Un diagnostic tardif entraîne de lourds handicaps. © Marie-Charlotte Noulens

En plus de la reconstruction de sa maison, Huan, la jeune veuve va, elle aussi,  recevoir une vache de la part de la Fondation Raoul Follereau. « Je travaille comme saisonnière dans les champs de café. Avant le décès de mon mari, deux de mes enfants pouvaient aller à l’école du village. Maintenant, je ne gagne pas suffisamment », raconte Huan d’une petite voix. Sur les quatre enfants, un seul est scolarisé.

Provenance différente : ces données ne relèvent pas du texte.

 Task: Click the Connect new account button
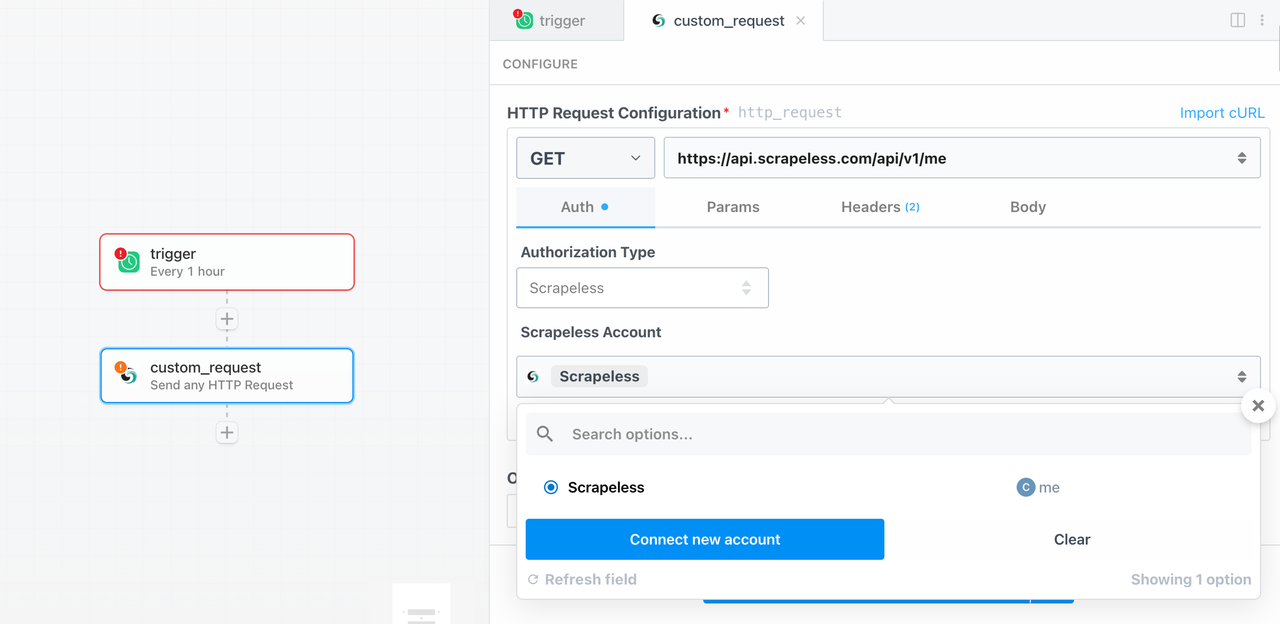pos(705,539)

Les autres suivent leur mère dans les champs. « Avec la vache, je vais vendre la bouse comme engrais pour les champs de caféiers et faire un petit élevage. » L’accès à l’éducation est faible dans la région des Hauts Plateaux.

 

 

Dans la léproserie de Dak Kia. © Marie-Charlotte Noulens

À Kontum, une province des Hauts Plateaux voisine de Gai Lai, la léproserie de Dak Kia s’est agrandie depuis sa création en 1938. « Dak Kia abrite 193 foyers dont une soixantaine d’anciens malades de la lèpre », souligne la vice-directrice du dispensaire, « la bactérie continue de se propager et nous avons dépisté un nouveau cas en juillet 2019 chez une mère de famille. Son mari est un ancien malade. » Ici, ce sont des religieuses qui assurent la scolarisation des enfants d’anciens malades bahnars. « Il y a une grande pauvreté chez ces ethnies qui engendre des conditions de vie difficiles », explique sœur M., « les parents sont peu éduqués. Nous donnons en plus des cours du soir car les enfants ne peuvent pas travailler chez eux. Notre objectif est qu’ils aillent jusqu’au lycée. » Dans les familles, le bahnar est souvent de rigueur. Pour que ces ethnies soient intégrées au mieux dans la société, l’apprentissage et le perfectionnement du vietnamien chez les enfants est vital. Sans cela, les mariages précoces, la consommation de drogue et d’alcool deviennent le refuge d’une jeunesse livrée à elle-même.